Por robo de Centro Comunitario en Fiorito, denuncian “ensañamiento de algún sector”

El Centro Comunitario Floreal Ferrara de Fiorito, ubicado en Larrazabal al 2669, sufrió un violento robo durante el pasado fin de semana y un segundo episodio el lunes por la noche en el que además de sustraer varios objetos como computadoras, electrodomésticos, ropa y juguetes utilizados en las tareas de asistencia, los delincuentes también vandalizaron el lugar y hasta intentaron prenderlo fuego. Desde la coordinación del espacio denunciaron falta de respuestas del 911 y aseguraron que existe “ensañamiento de algún sector que le estemos molestando”.

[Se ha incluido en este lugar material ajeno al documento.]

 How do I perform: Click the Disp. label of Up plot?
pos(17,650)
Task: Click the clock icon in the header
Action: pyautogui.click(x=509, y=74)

El CC Floreal Ferrara se emplaza un edificio municipal que antes era conocido como la Unidad Sanitaria Nuevo Fiorito, la cual hace algunos años se mudó a unas cuadras del lugar en un sitio más amplio. En el segundo piso vecinos de Fiorito realizan tareas de control de adicciones, contención a mujeres víctimas de violencia de género y talleres de “Hacemos Futuro”, donde cerca de 90 mujeres se capacitan en salud.

En cambio en la planta baja, que fue el objetivo inicial, el ACUMAR tiene un anexo de su Unidad Ambiental de Villa Lamadrid, donde realiza tareas de investigación y relevamiento de datos en casos de mas de mil niños con altos niveles de plomo en sangre que viven en el lugar y son víctimas del envenenamiento por la ingesta de agua contaminada y por habitar en parcelas que ponen en riesgo su salud.

Si bien el sitio dedicado a la autoridad hídrica fue el primero en ser afectado, los daños y sustracciones se registraron en todo el edificio durante el segundo robo sufrido en la última semana.

Según la coordinadora del Centro, Juana Sena, quien fue la primera en descubrir el panorama el lunes por la mañana temprano, los malvivientes habrían ingresado por la terraza del edificio, forzado una puerta y accedido al lugar durante el último fin de semana, aunque habrían vuelto el mismo día por la noche.

“Como estaba todo revuelto y la puerta de la enfermería (por donde ingresaron) estaba rota, al estar desarmado el sereno no fue el lunes a la noche por una cuestión de seguridad. Se ve que volvieron a entrar y el martes a la mañana cuando abrí me encontré que habían llegado a la parte de arriba donde hacemos los talleres de género y consumo problemático”, explicó a DiarioConurbano.com.

Dentro de lo faltantes se registra el robo de la bomba de succión utilizada para obtener agua directa de las napas, por lo que el edificio se encuentra sin suministro; la ropa y juguetes que se les brinda a las mujeres y sus hijos que asisten a lugar en casos de violencia de género, además de elementos como mates, termos, tazas, bidones de agua o pavas eléctricas y los preparativos para llevarse la heladera donde guardaban muestras de sangre para su posterior análisis.

También Sena aseguró que pese a la rotura de objetos y computadoras, los delincuentes intentaron sin éxito prender fuego las instalaciones. “Encontramos diarios en una bolsa y una caja de fósforos usados, por lo que creemos que quisieron prender fuego pero no pudieron encenderlo”, reveló.

Sobre esto, la también promotora de salud señaló que “no hay muchas cosas para robarse” y por eso sospechó de la existencia de “ensañamiento de algún sector que le estemos molestando”.

“¿A quién le molesta que nosotros, desde un Centro Comunitario, nos ocupemos del consumo problemático, la violencia de género y chicos con plomo en sangre? Son políticas públicas que nos llevó años traerlas al lugar para la atención de los más humildes”, expresó.

En ese sentido, Sena consideró que “en ésta época de crisis abundan los robos” donde “rateritos” irrumpen para delinquir, pero este episodio responde a que “a alguien le conviene que nos estemos quedando sin una unidad de salud ambiental y sin atención a los casos de los más vulnerados”.

Para sumarle a las sospechas, la coordinadora aseguró que una vecina escuchó ruidos de rotura de vidrios y llamó al 911 “14 o 15 veces mínimo pero nadie la atendió” al igual que ella cuando llegó al lugar el lunes por la mañana. Después del episodio, dos móviles de la Policía Local custodian la cuadra durante la noche para evitar que se reedite.

En cuanto al ACUMAR, indicó que hace seis meses que piden por rejas y alarmas para el lugar pero sin demasiado éxito, por lo cual en la actualidad existirían charlas con la directora Dorina Bonetti para reactivar el reclamo. Asimismo, desde el municipio se comprometieron a instalar esas mejoras en el Centro Comunitario para aumentar la seguridad.

“No queremos perder el lugar, vamos a defenderlo y hacer lo que tengamos que hacer porque llevamos luchando 30 años. Es necesario preservar lugares como este”, afirmó por último.